RECORDS FOR THE EXERCISE >>
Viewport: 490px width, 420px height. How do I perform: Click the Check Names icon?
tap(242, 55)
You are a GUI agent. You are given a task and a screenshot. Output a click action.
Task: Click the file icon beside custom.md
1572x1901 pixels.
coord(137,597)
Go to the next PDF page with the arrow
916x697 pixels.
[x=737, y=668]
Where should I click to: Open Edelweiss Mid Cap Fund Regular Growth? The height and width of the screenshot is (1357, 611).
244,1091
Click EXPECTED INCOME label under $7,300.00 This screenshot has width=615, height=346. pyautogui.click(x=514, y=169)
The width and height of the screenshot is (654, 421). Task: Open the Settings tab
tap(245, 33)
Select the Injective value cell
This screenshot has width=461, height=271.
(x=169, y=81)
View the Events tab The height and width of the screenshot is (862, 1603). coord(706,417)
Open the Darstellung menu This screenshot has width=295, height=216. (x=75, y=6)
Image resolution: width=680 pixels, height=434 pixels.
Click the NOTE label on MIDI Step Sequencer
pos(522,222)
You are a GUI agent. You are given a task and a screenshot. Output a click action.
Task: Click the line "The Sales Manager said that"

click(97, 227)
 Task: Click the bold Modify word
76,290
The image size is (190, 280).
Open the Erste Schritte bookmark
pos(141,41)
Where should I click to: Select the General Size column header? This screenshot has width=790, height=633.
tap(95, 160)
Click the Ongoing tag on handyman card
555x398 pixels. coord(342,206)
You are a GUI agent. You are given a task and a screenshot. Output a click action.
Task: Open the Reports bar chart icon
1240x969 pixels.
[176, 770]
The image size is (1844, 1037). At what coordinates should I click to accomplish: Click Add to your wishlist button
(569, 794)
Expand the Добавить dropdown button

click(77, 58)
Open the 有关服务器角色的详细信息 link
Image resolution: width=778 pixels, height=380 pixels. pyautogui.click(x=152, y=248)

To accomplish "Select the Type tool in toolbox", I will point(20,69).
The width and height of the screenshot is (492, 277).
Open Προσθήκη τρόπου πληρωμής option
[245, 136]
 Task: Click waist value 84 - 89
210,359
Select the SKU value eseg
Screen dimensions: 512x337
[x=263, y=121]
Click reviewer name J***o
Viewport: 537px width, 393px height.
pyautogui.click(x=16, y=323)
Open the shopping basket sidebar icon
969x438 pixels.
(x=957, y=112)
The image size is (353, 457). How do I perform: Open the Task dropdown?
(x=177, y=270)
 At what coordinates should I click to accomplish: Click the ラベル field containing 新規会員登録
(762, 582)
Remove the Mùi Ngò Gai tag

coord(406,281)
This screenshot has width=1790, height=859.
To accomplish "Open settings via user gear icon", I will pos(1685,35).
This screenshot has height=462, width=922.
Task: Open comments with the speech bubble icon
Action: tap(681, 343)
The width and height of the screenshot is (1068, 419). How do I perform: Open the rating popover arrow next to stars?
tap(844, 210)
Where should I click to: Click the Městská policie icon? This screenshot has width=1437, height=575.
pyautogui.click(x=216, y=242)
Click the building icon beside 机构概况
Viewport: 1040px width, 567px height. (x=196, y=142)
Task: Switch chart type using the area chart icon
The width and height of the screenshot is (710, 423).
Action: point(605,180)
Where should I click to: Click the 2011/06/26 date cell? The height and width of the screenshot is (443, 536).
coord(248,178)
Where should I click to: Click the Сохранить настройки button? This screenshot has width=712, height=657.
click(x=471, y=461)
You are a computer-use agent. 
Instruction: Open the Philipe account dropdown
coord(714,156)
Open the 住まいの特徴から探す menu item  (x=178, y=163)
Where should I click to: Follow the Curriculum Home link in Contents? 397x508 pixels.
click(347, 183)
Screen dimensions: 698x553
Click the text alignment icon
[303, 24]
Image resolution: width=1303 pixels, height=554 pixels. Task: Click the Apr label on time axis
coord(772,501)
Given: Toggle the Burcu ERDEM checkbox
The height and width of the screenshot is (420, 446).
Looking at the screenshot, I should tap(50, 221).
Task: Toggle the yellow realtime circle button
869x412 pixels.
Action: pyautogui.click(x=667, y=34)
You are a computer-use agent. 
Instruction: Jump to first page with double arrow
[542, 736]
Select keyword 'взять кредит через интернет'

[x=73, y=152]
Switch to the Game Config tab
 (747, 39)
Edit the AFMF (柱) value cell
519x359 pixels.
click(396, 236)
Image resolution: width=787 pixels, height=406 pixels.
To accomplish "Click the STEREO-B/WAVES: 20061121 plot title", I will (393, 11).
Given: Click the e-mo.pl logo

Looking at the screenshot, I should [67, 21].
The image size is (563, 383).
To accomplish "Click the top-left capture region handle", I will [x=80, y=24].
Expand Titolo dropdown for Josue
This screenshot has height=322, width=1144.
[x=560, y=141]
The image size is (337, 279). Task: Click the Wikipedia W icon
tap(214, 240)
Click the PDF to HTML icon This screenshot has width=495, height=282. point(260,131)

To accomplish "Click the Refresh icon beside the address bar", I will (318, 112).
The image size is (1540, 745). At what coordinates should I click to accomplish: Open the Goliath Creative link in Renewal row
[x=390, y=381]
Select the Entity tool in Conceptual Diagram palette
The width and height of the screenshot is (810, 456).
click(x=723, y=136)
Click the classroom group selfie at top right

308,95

WORK REQUIRED >>
All of the material must be written out again without any change.

SOLUTION TO THIS PROBLEM >>
Viewport: 490px width, 420px height. How do I perform: Click the Check Names icon?
tap(242, 55)
You are a GUI agent. You are given a task and a screenshot. Output a click action.
Task: Click the file icon beside custom.md
1572x1901 pixels.
coord(137,597)
Go to the next PDF page with the arrow
916x697 pixels.
[x=737, y=668]
Where should I click to: Open Edelweiss Mid Cap Fund Regular Growth? The height and width of the screenshot is (1357, 611).
244,1091
Click EXPECTED INCOME label under $7,300.00 This screenshot has width=615, height=346. pyautogui.click(x=514, y=169)
The width and height of the screenshot is (654, 421). Task: Open the Settings tab
tap(245, 33)
Select the Injective value cell
This screenshot has width=461, height=271.
(x=169, y=81)
View the Events tab The height and width of the screenshot is (862, 1603). coord(706,417)
Open the Darstellung menu This screenshot has width=295, height=216. (x=75, y=6)
Image resolution: width=680 pixels, height=434 pixels.
Click the NOTE label on MIDI Step Sequencer
pos(522,222)
You are a GUI agent. You are given a task and a screenshot. Output a click action.
Task: Click the line "The Sales Manager said that"

click(97, 227)
 Task: Click the bold Modify word
76,290
The image size is (190, 280).
Open the Erste Schritte bookmark
pos(141,41)
Where should I click to: Select the General Size column header? This screenshot has width=790, height=633.
tap(95, 160)
Click the Ongoing tag on handyman card
555x398 pixels. coord(342,206)
You are a GUI agent. You are given a task and a screenshot. Output a click action.
Task: Open the Reports bar chart icon
1240x969 pixels.
[176, 770]
The image size is (1844, 1037). At what coordinates should I click to accomplish: Click Add to your wishlist button
(569, 794)
Expand the Добавить dropdown button

click(77, 58)
Open the 有关服务器角色的详细信息 link
Image resolution: width=778 pixels, height=380 pixels. pyautogui.click(x=152, y=248)

To accomplish "Select the Type tool in toolbox", I will point(20,69).
The width and height of the screenshot is (492, 277).
Open Προσθήκη τρόπου πληρωμής option
[245, 136]
 Task: Click waist value 84 - 89
210,359
Select the SKU value eseg
Screen dimensions: 512x337
[x=263, y=121]
Click reviewer name J***o
Viewport: 537px width, 393px height.
pyautogui.click(x=16, y=323)
Open the shopping basket sidebar icon
969x438 pixels.
(x=957, y=112)
The image size is (353, 457). How do I perform: Open the Task dropdown?
(x=177, y=270)
 At what coordinates should I click to accomplish: Click the ラベル field containing 新規会員登録
(762, 582)
Remove the Mùi Ngò Gai tag

coord(406,281)
This screenshot has width=1790, height=859.
To accomplish "Open settings via user gear icon", I will pos(1685,35).
This screenshot has height=462, width=922.
Task: Open comments with the speech bubble icon
Action: tap(681, 343)
The width and height of the screenshot is (1068, 419). How do I perform: Open the rating popover arrow next to stars?
tap(844, 210)
Where should I click to: Click the Městská policie icon? This screenshot has width=1437, height=575.
pyautogui.click(x=216, y=242)
Click the building icon beside 机构概况
Viewport: 1040px width, 567px height. (x=196, y=142)
Task: Switch chart type using the area chart icon
The width and height of the screenshot is (710, 423).
Action: point(605,180)
Where should I click to: Click the 2011/06/26 date cell? The height and width of the screenshot is (443, 536).
coord(248,178)
Where should I click to: Click the Сохранить настройки button? This screenshot has width=712, height=657.
click(x=471, y=461)
You are a computer-use agent. 
Instruction: Open the Philipe account dropdown
coord(714,156)
Open the 住まいの特徴から探す menu item  (x=178, y=163)
Where should I click to: Follow the Curriculum Home link in Contents? 397x508 pixels.
click(347, 183)
Screen dimensions: 698x553
Click the text alignment icon
[303, 24]
Image resolution: width=1303 pixels, height=554 pixels. Task: Click the Apr label on time axis
coord(772,501)
Given: Toggle the Burcu ERDEM checkbox
The height and width of the screenshot is (420, 446).
Looking at the screenshot, I should tap(50, 221).
Task: Toggle the yellow realtime circle button
869x412 pixels.
Action: pyautogui.click(x=667, y=34)
You are a computer-use agent. 
Instruction: Jump to first page with double arrow
[542, 736]
Select keyword 'взять кредит через интернет'

[x=73, y=152]
Switch to the Game Config tab
 (747, 39)
Edit the AFMF (柱) value cell
519x359 pixels.
click(396, 236)
Image resolution: width=787 pixels, height=406 pixels.
To accomplish "Click the STEREO-B/WAVES: 20061121 plot title", I will (393, 11).
Given: Click the e-mo.pl logo

Looking at the screenshot, I should [67, 21].
The image size is (563, 383).
To accomplish "Click the top-left capture region handle", I will [x=80, y=24].
Expand Titolo dropdown for Josue
This screenshot has height=322, width=1144.
[x=560, y=141]
The image size is (337, 279). Task: Click the Wikipedia W icon
tap(214, 240)
Click the PDF to HTML icon This screenshot has width=495, height=282. point(260,131)

To accomplish "Click the Refresh icon beside the address bar", I will (318, 112).
The image size is (1540, 745). At what coordinates should I click to accomplish: Open the Goliath Creative link in Renewal row
[x=390, y=381]
Select the Entity tool in Conceptual Diagram palette
The width and height of the screenshot is (810, 456).
click(x=723, y=136)
Click the classroom group selfie at top right

308,95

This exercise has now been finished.